**What the exercise asks:** All lines from the one with "Viewport: 1280px width, 800px" through the final line of the records below must be written out exactly, with no other text.

(Given data)

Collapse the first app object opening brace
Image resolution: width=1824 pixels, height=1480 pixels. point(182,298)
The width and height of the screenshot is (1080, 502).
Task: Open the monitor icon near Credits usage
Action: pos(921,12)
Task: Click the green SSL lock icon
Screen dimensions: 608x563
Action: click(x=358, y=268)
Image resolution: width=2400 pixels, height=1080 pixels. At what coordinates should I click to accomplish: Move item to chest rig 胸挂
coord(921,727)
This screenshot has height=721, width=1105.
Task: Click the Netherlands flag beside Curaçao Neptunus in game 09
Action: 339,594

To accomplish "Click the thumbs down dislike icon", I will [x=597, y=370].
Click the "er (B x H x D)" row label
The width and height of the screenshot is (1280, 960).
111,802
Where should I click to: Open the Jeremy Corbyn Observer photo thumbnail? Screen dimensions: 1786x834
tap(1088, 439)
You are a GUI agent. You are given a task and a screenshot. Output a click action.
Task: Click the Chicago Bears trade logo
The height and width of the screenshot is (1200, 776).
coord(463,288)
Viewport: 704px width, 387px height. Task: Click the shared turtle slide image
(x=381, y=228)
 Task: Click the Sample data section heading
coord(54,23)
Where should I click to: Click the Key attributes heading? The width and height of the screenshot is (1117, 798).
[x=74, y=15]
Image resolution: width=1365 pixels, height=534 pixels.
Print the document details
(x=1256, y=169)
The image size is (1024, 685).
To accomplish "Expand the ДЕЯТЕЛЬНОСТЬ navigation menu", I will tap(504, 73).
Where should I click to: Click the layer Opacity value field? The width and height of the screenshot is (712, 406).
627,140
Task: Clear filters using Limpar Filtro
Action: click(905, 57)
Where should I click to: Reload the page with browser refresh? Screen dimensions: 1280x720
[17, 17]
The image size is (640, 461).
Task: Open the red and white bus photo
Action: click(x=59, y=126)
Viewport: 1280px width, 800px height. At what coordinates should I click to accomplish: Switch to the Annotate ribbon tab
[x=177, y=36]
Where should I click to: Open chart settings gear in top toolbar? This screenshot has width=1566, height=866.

(End Given data)

**Worked solution:**
Viewport: 1280px width, 800px height. At what coordinates should I click to accomplish: Switch to the Annotate ribbon tab
[x=177, y=36]
Where should I click to: Open chart settings gear in top toolbar? This screenshot has width=1566, height=866.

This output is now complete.